We put the start of the summer period as the day of the first Stochastic crossover sell signal in May or, if there was none, as May 31st. The end of the summer was defined as the day of the St. Leger Stakes, the horse racing meet in Doncaster that’s been running since the 18th century, and which is always held in mid-September. We use the Slow Stochastic indicator with the typical parameters.

So here’s a simple comparison: the returns for each of the last twenty years (blue) versus the annualised returns for each summer (red):

Fig 1.

The chart shows that the red series was quite a bit lower than the blue series on a couple of occasions (1992, 1998, 2001, 2002, for example), meaning that summer returns were much worse than the annual returns in each of those years. And we also see that the years in which the summer significantly outperformed the year as a whole weren’t very common.

So now let’s compare the same annual returns versus the returns achieved by sitting out during the summer period (selling in May and coming back in September). The annual returns are in blue again, with the returns from the “Sell in May” strategy in purple:

Fig 2.

This shows that the returns from sitting out for the summer months were better than for the year as a whole in 1990, 1992, 1998, 2001, 2002, 2006, 2007 and 2008.
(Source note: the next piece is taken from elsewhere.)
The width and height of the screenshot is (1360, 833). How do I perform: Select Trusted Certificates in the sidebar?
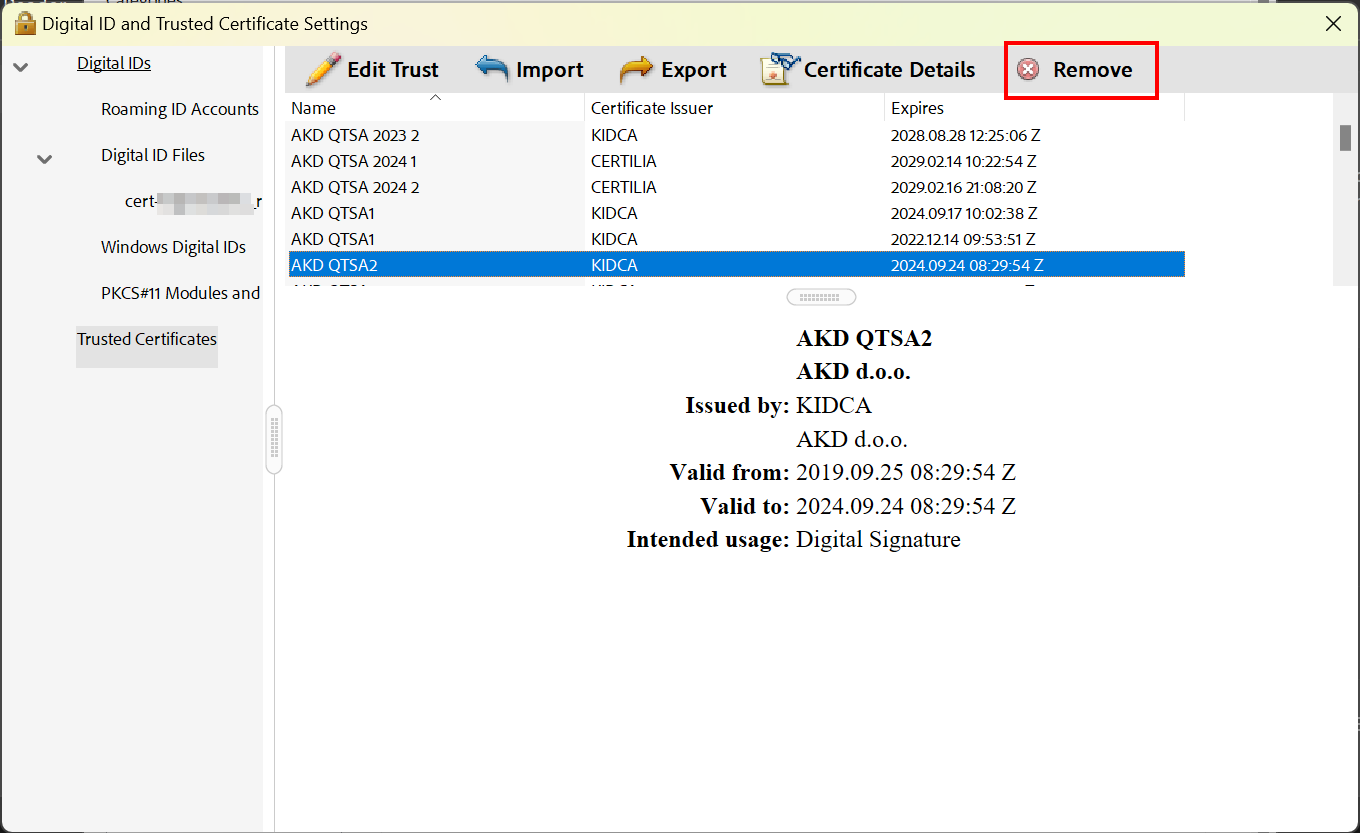point(146,339)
What’s also going on here, though, is that the returns from summer were greater than zero for 11 of the 20 years in question, so that for each of these years you were better off staying invested rather than sitting out. Even if the summer returns weren’t that great, they were better than the zero gained by doing nothing for that time.
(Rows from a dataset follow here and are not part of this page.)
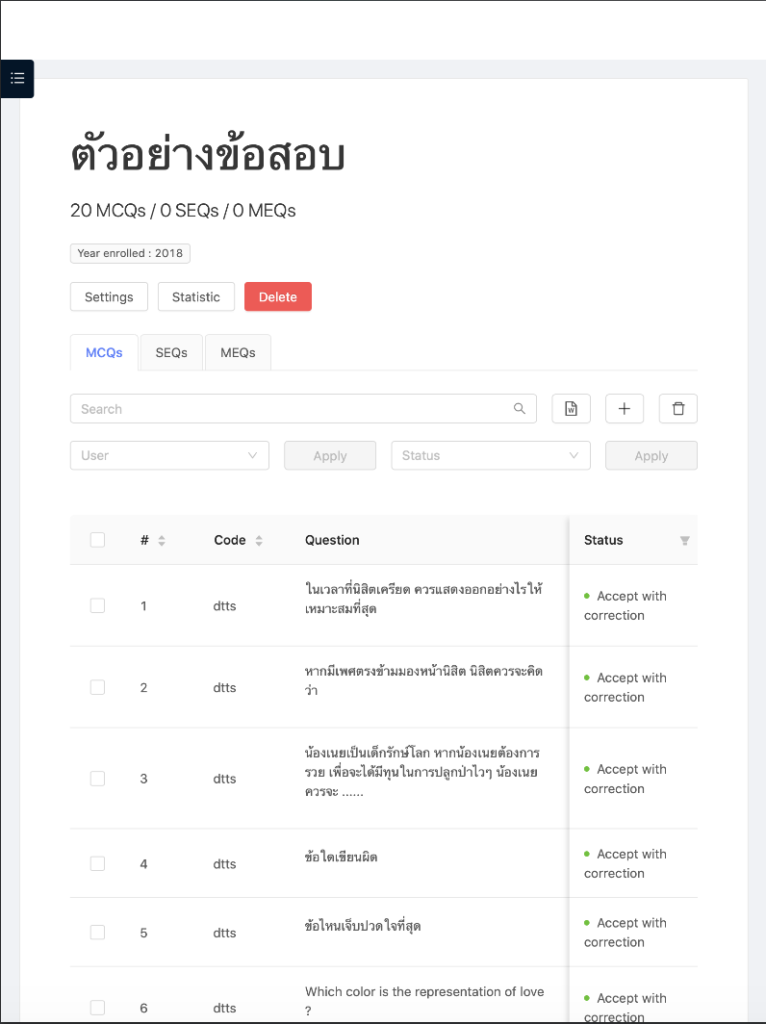This screenshot has width=766, height=1024.
Task: Focus the Search input field
Action: [304, 409]
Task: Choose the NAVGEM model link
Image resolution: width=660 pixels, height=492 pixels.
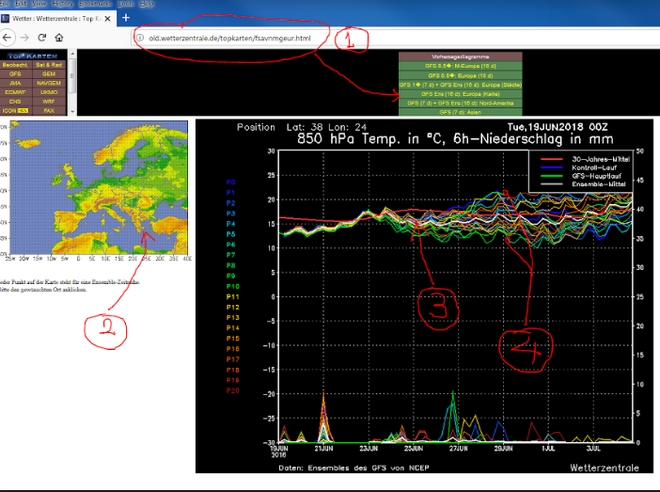Action: pyautogui.click(x=48, y=83)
In general, though, the records show that there has been some good success in leaving the fray for summer, as illustrated by this summary:

1989-2008                          Average Returns

Annual                                      6.03%

Summer (annualised)          -1.03%

Sell in May Strategy                7.39%

The average return for each of the past 20 years has been 6.03% but, by employing the Sell in May strategy, the average return rises to 7.38%. The average of the annualised returns for the summers has actually been negative.
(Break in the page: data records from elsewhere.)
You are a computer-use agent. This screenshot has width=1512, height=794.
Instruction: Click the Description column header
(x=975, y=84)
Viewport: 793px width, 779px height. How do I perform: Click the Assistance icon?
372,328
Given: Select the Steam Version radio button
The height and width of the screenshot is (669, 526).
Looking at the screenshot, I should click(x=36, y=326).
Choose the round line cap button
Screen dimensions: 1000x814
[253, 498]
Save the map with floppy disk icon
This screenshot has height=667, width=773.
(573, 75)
Now let’s look at the suggested amendment to the rule, and use the Stochastic sell signal. We find that when you only sell out in the years when there was a sell signal, the strategy does improve a little. This is illustrated by Figure 3, where we simply stayed invested for the years when there was no signal:

Fig 3.

Waiting for a Stochastic sell signal meant that you would still have been protected from summer losses in 1990, 1992, 2001, 2002, 2006, 2007 and 2008 (you would have suffered pretty big losses last year anyway, of course). This strategy performed worse than simply staying invested for the year in 1989, 1991, 1993, 1995, 1997 and 2005. The average return from this strategy, however, is still an improvement on simply selling out (which was already an improvement on staying invested):

1989-2008                                  Average Return

Annual                                             6.03%

Sell in May                                      7.39%

Sell Signal Strategy                      7.49%

Looking exclusively at the years when there was a sell signal, the worst return (except for 2008) was -3%! Some people might consider this to be good value risk management, even if it means missing out on some growth during good years

Our summary box looking only at the years with a sell signal helps to prove how the rule made a big difference:

Sell Signal Years                     Average Return

Annual                                              5.75%

Summer (annualised)                  -3.64%

Sell in May Strategy                         8.01%

This isn’t a very formal analysis, of course, but could be worth thinking about. In terms of this year, we had a Stochastic sell signal for the FTSE on the 13th of this month (the vertical line on the chart below).

Fig 4: Stochastic sell signal for the FTSE-100 index, 13th May 2009

The market has gained a little more since the signal, but anybody who thinks that the rally is probably over now might take encouragement from the historical record of weak summer trading. That would make this an opportunity to get out, only coming back for race day in Doncaster next autumn.